De quoi s'agit-il
L'Europe a constaté que les cyberattaques touchaient des activités essentielles au fonctionnement du pays : énergie, santé, transports, eau, administrations. Une première directive existait déjà. NIS2 en élargit considérablement le périmètre et durcit les exigences.
En clair : plus d'entreprises concernées, et des obligations plus précises en matière de sécurité et de signalement des incidents.
Suis-je concerné ?
Directement, probablement pas si vous êtes une TPE classique - commerce, artisanat, profession libérale. Les seuils visent des structures plus grandes, dans des secteurs identifiés.

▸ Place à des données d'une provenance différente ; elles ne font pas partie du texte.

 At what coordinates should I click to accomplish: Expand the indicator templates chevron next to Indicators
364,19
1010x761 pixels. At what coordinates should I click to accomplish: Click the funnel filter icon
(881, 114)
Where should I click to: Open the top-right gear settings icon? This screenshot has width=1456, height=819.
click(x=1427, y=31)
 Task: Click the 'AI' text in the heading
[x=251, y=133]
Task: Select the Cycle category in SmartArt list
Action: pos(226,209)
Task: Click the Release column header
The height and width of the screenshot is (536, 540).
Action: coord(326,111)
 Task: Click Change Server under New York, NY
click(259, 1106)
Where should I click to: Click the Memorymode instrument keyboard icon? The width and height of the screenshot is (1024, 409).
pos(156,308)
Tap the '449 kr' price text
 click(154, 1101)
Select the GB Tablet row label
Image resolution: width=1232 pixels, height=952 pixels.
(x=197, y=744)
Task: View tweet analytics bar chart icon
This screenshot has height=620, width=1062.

Mais - et c'est le vrai sujet - si vous travaillez pour une entreprise ou une collectivité concernée, elle devra s'assurer que sa chaîne de sous-traitance est sérieuse. Autrement dit : on va vous poser des questions.
Le scénario le plus probable pour vous
Un questionnaire de votre donneur d'ordre. Comment sont gérés vos accès ? Avez-vous des sauvegardes testées ? Que se passe-t-il si vous subissez un incident ? Sous quel délai prévenez-vous vos clients ?
Les entreprises qui savent répondre gardent le marché. Les autres se retrouvent en difficulté face à un concurrent mieux préparé. C'est là que ça devient très concret.
Ce qu'il faut faire, sans paniquer
Les fondamentaux, tout simplement : des accès maîtrisés avec double authentification, des sauvegardes testées, des systèmes à jour, et le réflexe de savoir qui prévenir en cas d'incident.
Ce ne sont pas des exigences exotiques. C'est ce qu'on recommande depuis des années - NIS2 leur donne juste un caractère contractuel.
Le calendrier
La transposition dans le droit national était attendue pour l'automne 2024. Les modalités précises se sont mises en place progressivement. Inutile de courir : mieux vaut avancer sur les bases, qui seront demandées quoi qu'il arrive.